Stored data
--
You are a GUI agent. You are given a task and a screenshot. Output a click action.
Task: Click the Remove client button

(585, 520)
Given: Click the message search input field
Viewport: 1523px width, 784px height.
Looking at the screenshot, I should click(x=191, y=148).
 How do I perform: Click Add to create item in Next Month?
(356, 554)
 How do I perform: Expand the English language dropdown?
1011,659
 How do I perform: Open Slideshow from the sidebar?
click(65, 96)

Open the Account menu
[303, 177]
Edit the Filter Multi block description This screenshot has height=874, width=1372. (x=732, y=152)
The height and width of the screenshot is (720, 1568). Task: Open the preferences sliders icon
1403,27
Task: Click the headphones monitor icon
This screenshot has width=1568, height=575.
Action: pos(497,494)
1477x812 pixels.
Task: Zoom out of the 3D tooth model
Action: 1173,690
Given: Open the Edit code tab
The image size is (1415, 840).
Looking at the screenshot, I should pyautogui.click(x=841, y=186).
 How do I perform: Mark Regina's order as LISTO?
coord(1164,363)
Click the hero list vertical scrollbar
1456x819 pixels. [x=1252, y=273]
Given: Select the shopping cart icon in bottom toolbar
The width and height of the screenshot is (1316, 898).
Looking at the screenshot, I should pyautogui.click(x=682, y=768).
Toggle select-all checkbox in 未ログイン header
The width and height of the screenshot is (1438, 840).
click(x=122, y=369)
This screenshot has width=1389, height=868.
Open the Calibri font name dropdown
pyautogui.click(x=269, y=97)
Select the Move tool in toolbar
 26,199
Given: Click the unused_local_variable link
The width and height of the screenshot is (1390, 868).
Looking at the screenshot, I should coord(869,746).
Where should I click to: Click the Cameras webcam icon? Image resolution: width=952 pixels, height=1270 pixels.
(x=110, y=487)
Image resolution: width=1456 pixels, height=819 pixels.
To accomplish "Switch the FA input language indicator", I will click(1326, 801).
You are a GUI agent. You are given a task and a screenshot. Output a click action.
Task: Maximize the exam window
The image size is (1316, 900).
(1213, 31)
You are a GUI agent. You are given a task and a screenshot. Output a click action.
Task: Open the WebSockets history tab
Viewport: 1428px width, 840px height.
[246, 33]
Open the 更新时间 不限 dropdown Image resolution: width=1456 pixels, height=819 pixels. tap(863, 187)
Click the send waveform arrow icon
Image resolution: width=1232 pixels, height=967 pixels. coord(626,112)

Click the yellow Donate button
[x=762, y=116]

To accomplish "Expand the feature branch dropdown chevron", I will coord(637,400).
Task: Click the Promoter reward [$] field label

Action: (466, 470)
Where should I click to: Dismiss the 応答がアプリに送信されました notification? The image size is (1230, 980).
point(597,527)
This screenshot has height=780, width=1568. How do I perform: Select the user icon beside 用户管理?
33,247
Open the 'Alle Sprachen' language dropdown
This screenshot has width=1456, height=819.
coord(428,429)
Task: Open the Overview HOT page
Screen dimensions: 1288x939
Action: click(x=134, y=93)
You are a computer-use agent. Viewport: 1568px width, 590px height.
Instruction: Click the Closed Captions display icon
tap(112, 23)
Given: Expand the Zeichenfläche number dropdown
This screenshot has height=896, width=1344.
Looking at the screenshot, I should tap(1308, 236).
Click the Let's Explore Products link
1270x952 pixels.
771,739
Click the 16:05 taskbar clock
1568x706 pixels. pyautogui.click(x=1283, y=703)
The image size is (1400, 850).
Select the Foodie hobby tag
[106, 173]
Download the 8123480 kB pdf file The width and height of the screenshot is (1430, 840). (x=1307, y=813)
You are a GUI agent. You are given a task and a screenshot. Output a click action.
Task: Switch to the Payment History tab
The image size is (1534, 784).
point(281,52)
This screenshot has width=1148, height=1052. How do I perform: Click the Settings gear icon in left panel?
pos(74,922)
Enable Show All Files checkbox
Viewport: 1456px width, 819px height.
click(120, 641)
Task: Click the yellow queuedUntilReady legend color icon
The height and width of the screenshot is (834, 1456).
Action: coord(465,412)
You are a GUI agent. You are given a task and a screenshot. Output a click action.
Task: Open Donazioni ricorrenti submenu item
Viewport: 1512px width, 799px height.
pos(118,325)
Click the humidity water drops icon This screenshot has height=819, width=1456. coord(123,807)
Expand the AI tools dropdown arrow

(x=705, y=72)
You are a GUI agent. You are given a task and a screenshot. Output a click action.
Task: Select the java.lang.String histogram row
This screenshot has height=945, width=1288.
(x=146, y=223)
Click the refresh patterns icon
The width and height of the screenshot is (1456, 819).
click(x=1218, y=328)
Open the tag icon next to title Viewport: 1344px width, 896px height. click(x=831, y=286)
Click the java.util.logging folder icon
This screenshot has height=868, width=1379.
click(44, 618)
--
Could you restate word for word the lines above from the one containing "How do I perform: Mark" through the one containing "Given: Select the", both included, and nothing else?

--- Output below ---
 How do I perform: Mark Regina's order as LISTO?
coord(1164,363)
Click the hero list vertical scrollbar
1456x819 pixels. [x=1252, y=273]
Given: Select the shopping cart icon in bottom toolbar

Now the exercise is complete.